About this task:
Find the line with "Given: Expand the video to fullscreen" in the entries below, then reproduce it and every line after it down to and including the line with "The height and", exactly.

Input material:
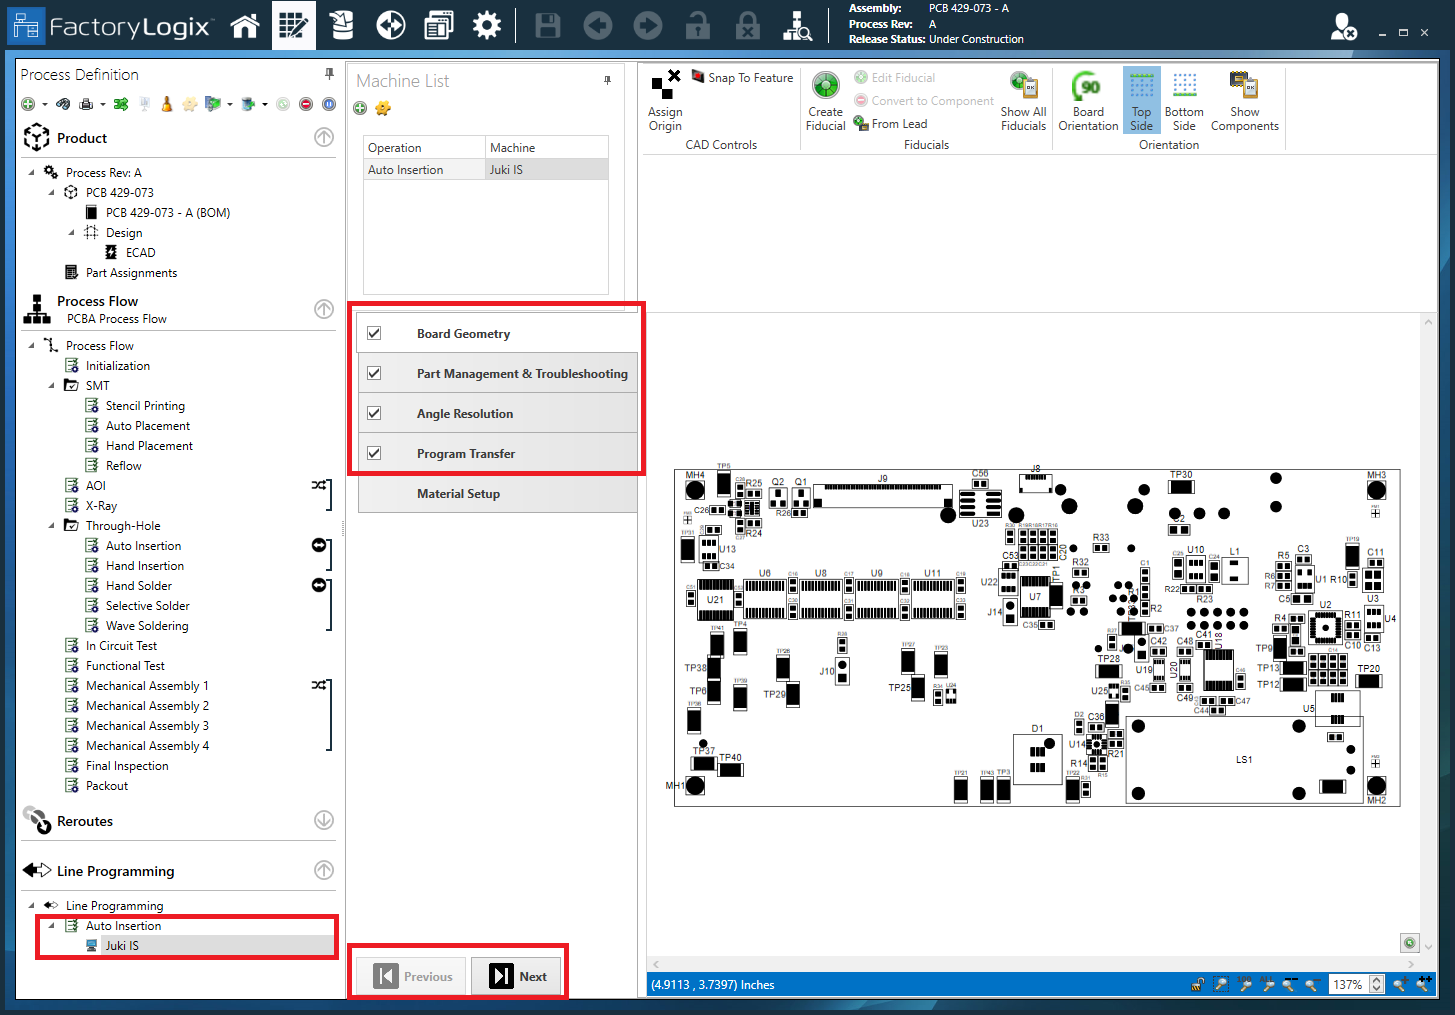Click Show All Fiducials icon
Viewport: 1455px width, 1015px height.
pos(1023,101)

* * *

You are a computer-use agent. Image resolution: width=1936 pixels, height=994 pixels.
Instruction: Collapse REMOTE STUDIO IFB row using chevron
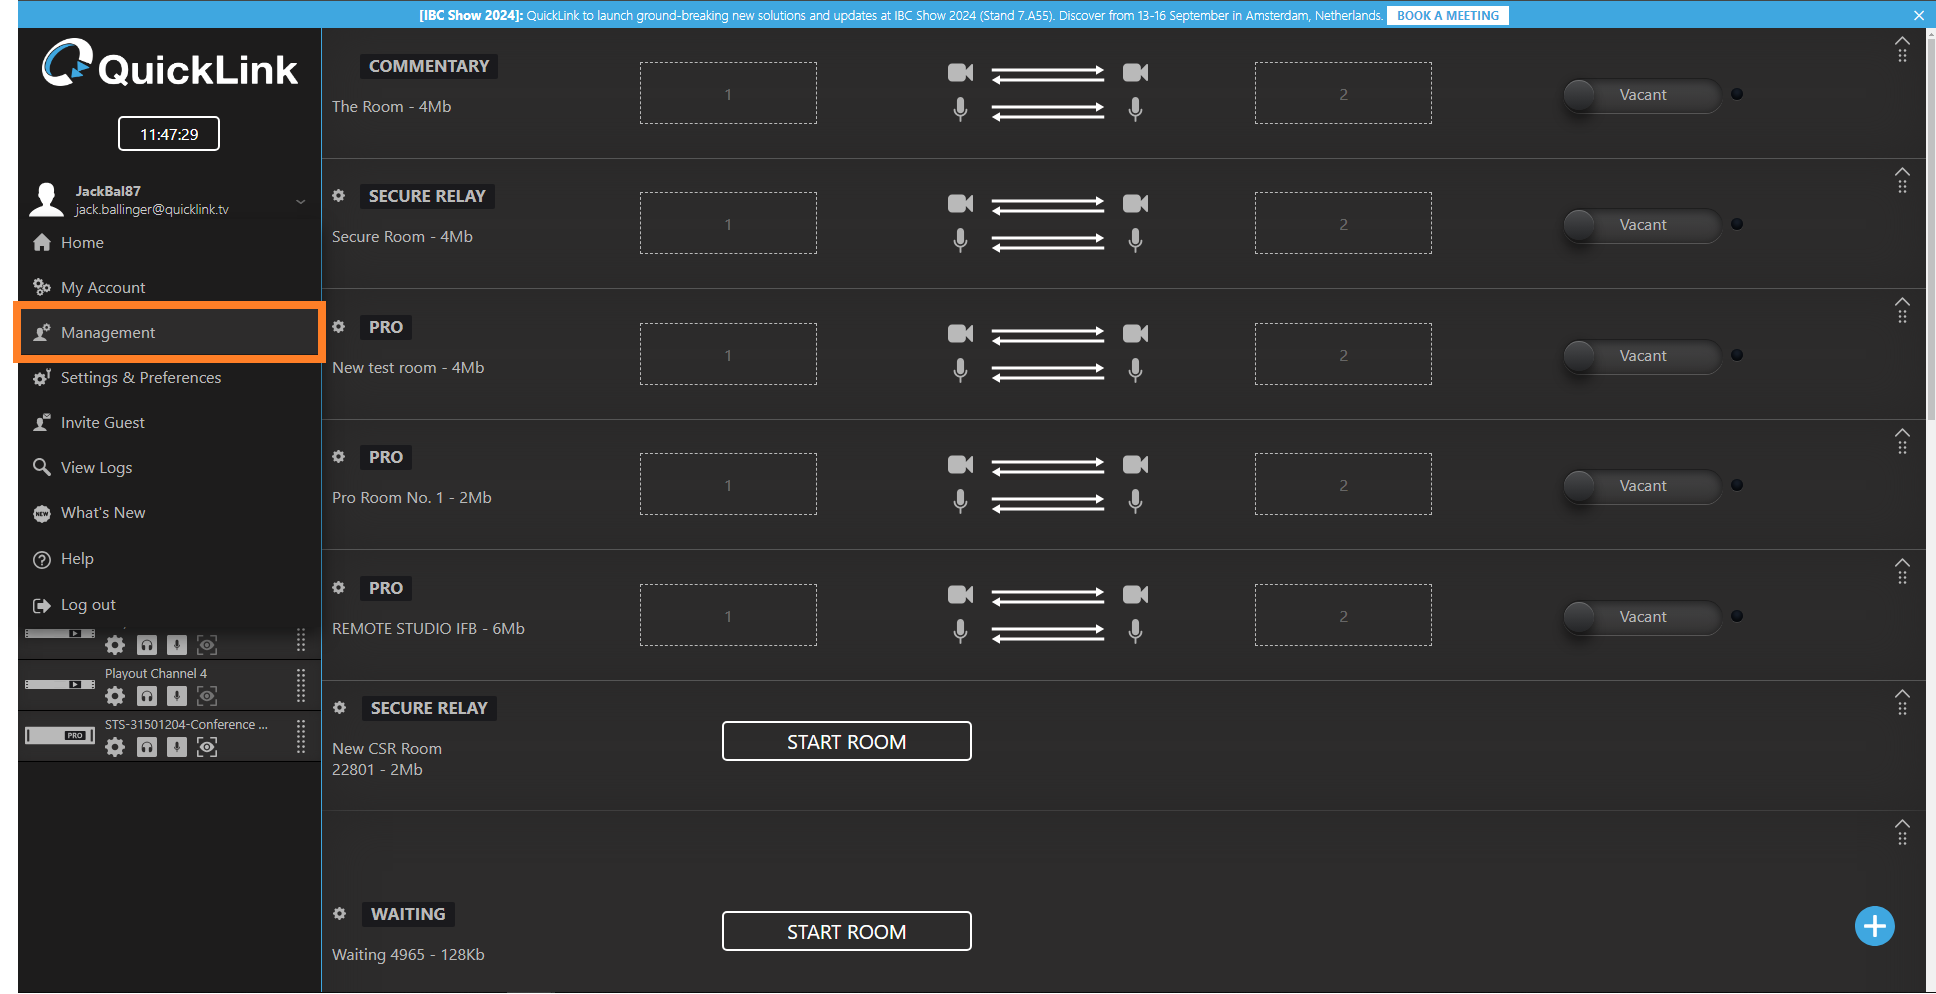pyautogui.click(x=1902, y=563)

* * *

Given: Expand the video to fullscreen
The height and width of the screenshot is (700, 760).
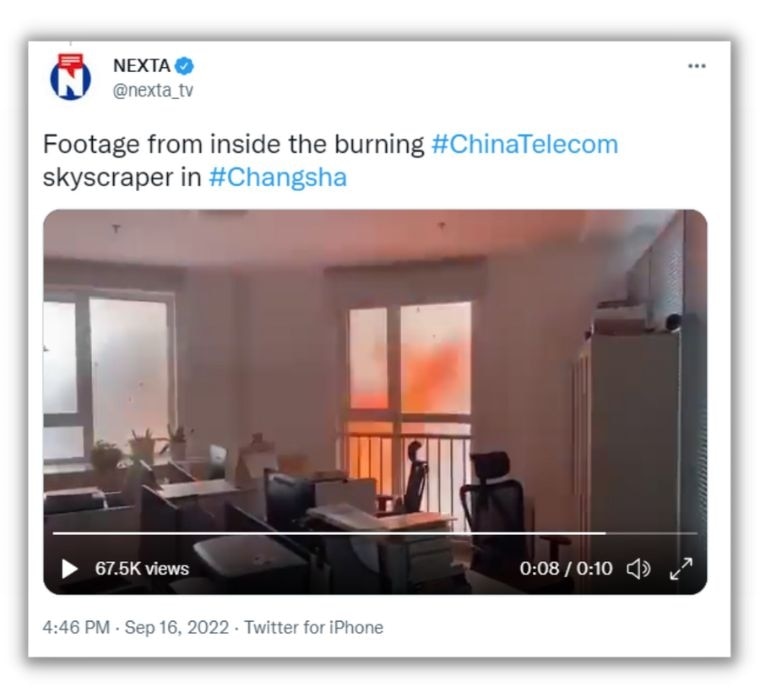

Response:
Given: Expand the video to fullscreen
The height and width of the screenshot is (700, 760).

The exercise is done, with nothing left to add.